|Javed, T - U OF IL, URBANA, IL|
|Bunte, R - U OF IL, URBANA, IL|
|Dombrink Kurtzman, Mary Ann|
|Richard, J - ROMER LABS, UNION, MO|
|Bennett, G - FORMER ARS, PEORIA, IL|
|Cote, L - U OF IL, URBANA, IL|
|Buck, W - U OF IL, URBANA, IL|
Submitted to: Mycopathologia
Publication Type: Peer Reviewed Journal
Publication Acceptance Date: March 23, 2005
Publication Date: June 28, 2005
Citation: Javed, T., Bunte, R.M., Dombrink Kurtzman, M., Richard, J.L., Bennett, G.A., Cote, L.M., Buck, W.B. 2005. Comparative pathologic changes in broiler chicks on feed amended with fusarium proliferatum culture material or purified fumonisin b1 and moniliformin. Mycopathologia. 159(4):553-564. Interpretive Summary: Because corn and corn-based food products can contain fumonisin and moniliformin, the effects of these mycotoxins were examined in chick feeding studies. To investigate the effects of these mycotoxins, diets containing three different levels of fumonisin B1, fumonisin B2 and moniliformin were fed. Postmortem examination showed prominent dose-response gross lesions present in different organs, including heart, liver, kidneys, lungs, gizzard and bursa of Fabricius of chicks. When tissues were examined microscopically, abnormal cell effects were also seen in liver, kidneys, lungs, heart, intestines, gizzard, bursa of Fabricius and pancreas. Even though chickens, compared to other animals, are affected to a lesser degree by fumonisin, there were pathological changes observed even at the lowest level of mycotoxins tested. These results should alert poultry producers of potential adverse effects when diets containing fumonisin and moniliformin are fed.

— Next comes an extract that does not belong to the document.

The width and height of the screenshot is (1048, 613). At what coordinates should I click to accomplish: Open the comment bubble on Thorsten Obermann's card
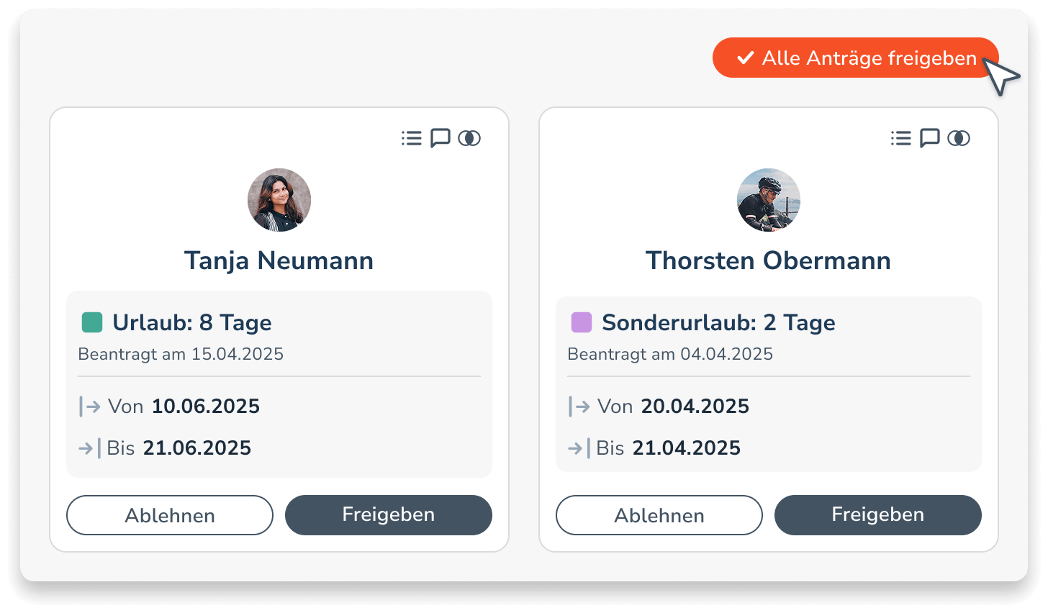[x=930, y=138]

Technical Abstract: Feed amended with autoclaved culture material (CM) of Fusarium proliferatum containing fumonisin B1 (FB1) (61 - 546 ppm), fumonisin B2 (FB2) (14 - 98 ppm) and moniliformin (66 - 367 ppm) was given to two-hundred twenty eight male chicks in three separate feeding trials. In a fourth feeding trial, purified FB1 (125 and 274 ppm) and moniliformin (27 and 154 ppm) were given separately and in combination (137 and 77 ppm, respectively). Chicks that died during the trial periods, survivors and controls were subjected to postmortem examination. Specimens (liver, kidney, pancreas, lung, brain, intestine, testis, bursa of Fabricius, heart and skeletal muscle) were examined grossly and preserved for subsequent histopathologic and ultrastructural examination. Prominent gross lesions in affected birds fed diets amended with CM or purified FB1 and moniliformin included ascites, hydropericardium, hepatopathy, nephropathy, cardiomyopathy, pneumonitis, gizzard ulceration, and enlarged bursa of Fabricius filled with caseous material. The various concentrations of FB1 and moniliformin in the amended rations produced well-defined dose-response lesions in all groups in all 4 trials. Histopathologic changes included hemorrhage, leucocytic infiltration, fatty change or infiltration, individual cell necrosis and fibrosis in liver, kidneys, lungs, heart, intestines, gizzard, bursae Fabricius and pancreas. Edema and hemorrhage were prominent in brains of treated birds. Ultrastructural changes included cytoplasmic and nuclear enlargement of cells in affected liver, lungs, kidneys, heart and pancreas. There were thickened membranes of the smooth endoplasmic reticulum, dilation of the rough endoplasmic reticulum with loss of ribosomes and vacuolated or deformed mitochondria.